- EXERCISE DIRECTIONS: Filter the listing and keep only the lines with the word "scrollbar".

- RECORDS FOR THE EXERCISE:
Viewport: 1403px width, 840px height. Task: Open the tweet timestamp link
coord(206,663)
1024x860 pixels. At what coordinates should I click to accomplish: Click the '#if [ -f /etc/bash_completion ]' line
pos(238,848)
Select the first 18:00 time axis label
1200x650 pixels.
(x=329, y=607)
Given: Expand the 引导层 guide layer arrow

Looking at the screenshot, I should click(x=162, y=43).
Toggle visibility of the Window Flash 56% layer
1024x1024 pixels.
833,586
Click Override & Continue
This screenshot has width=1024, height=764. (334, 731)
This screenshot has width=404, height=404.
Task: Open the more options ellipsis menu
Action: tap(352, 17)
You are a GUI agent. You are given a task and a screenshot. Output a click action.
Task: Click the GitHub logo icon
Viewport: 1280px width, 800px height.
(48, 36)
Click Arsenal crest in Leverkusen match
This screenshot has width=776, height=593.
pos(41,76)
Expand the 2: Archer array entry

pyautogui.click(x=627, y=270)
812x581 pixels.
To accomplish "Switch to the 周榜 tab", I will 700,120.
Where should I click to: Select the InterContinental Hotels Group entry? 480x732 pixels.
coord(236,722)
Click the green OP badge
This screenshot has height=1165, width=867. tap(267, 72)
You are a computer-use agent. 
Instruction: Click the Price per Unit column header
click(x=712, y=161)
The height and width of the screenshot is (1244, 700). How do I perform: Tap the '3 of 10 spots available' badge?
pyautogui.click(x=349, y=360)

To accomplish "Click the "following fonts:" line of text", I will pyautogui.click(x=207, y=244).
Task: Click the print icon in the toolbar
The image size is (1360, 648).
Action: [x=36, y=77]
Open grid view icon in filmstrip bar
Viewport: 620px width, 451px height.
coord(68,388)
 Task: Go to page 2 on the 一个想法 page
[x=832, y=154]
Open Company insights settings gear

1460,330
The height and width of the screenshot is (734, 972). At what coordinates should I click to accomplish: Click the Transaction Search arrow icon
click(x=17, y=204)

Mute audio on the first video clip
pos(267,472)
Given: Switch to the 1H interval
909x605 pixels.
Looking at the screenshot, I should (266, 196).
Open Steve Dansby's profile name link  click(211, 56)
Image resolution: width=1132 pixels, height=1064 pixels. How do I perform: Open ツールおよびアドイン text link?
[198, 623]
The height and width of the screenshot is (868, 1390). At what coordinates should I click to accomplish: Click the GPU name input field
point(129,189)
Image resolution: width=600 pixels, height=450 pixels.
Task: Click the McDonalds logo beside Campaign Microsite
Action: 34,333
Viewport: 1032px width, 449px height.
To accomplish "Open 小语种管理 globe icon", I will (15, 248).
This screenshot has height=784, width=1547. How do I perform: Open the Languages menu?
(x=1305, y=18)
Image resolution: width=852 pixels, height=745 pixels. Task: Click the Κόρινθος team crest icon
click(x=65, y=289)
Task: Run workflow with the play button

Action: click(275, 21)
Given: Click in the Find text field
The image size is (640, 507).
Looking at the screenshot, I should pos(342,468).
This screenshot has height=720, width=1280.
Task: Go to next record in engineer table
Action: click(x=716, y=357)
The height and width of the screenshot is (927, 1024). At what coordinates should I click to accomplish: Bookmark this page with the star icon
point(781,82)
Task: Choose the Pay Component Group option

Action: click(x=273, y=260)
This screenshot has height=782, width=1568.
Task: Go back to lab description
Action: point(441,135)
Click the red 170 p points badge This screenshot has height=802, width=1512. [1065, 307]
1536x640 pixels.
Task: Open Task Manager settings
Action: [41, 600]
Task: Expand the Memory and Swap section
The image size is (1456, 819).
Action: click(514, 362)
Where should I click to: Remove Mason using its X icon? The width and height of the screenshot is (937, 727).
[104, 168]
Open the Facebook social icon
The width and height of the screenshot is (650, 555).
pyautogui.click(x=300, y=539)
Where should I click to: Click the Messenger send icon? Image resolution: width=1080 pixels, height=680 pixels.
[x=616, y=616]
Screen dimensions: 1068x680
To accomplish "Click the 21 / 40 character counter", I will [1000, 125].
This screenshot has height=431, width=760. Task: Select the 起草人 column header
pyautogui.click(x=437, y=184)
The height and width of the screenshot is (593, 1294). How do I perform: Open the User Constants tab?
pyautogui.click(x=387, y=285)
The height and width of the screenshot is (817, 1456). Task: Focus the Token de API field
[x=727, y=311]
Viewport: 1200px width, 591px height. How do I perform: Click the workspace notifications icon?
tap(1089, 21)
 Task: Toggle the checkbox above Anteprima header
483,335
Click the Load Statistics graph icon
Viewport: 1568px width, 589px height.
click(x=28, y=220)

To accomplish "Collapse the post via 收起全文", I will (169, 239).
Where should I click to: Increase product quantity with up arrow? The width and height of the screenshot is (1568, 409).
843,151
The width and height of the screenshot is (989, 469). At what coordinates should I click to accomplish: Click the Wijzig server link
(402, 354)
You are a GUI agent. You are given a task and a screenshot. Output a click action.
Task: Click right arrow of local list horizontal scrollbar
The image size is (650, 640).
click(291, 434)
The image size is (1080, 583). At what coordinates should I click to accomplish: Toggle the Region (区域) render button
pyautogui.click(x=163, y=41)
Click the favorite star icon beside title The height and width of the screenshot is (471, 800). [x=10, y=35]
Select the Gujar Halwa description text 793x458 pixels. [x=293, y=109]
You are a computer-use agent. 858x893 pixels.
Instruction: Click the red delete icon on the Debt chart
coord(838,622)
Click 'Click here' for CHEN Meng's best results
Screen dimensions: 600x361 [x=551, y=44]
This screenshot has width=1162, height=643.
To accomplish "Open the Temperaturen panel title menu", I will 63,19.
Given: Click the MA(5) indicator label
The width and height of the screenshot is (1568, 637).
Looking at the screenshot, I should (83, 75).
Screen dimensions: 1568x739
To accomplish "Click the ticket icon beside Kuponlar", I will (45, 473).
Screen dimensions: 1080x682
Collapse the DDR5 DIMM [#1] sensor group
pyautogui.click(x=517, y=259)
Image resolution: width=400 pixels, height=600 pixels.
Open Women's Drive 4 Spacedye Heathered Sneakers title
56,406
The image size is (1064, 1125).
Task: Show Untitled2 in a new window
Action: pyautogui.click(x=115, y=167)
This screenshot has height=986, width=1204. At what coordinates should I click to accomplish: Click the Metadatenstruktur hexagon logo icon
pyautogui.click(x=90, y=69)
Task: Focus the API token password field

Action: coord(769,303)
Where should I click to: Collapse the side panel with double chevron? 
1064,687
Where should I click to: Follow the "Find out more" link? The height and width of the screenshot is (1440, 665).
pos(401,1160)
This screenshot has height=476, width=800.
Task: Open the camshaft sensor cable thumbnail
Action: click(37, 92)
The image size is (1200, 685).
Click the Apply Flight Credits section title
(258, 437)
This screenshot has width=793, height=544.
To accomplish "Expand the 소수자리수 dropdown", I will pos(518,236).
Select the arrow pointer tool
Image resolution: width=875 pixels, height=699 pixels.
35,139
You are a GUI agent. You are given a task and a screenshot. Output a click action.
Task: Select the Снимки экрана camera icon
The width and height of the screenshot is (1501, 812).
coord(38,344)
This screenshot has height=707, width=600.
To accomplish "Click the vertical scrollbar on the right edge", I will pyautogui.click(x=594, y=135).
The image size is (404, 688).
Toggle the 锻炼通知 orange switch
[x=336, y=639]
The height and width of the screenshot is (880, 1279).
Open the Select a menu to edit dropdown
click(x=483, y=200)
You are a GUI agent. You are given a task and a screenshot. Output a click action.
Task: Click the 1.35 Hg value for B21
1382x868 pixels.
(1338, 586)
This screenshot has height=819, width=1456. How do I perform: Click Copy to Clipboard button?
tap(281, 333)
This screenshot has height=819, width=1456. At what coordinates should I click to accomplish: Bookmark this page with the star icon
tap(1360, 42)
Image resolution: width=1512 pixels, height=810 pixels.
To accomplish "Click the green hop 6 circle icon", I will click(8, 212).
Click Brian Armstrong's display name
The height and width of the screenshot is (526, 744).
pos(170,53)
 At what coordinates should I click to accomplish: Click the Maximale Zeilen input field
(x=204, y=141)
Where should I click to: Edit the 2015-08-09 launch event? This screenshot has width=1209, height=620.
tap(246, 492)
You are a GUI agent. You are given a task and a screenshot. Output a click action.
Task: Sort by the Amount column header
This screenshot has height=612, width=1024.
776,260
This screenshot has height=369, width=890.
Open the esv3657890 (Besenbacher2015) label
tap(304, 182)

- SOLUTION FOR THIS TASK:
Task: Click right arrow of local list horizontal scrollbar
To accomplish "Click the vertical scrollbar on the right edge", I will pyautogui.click(x=594, y=135).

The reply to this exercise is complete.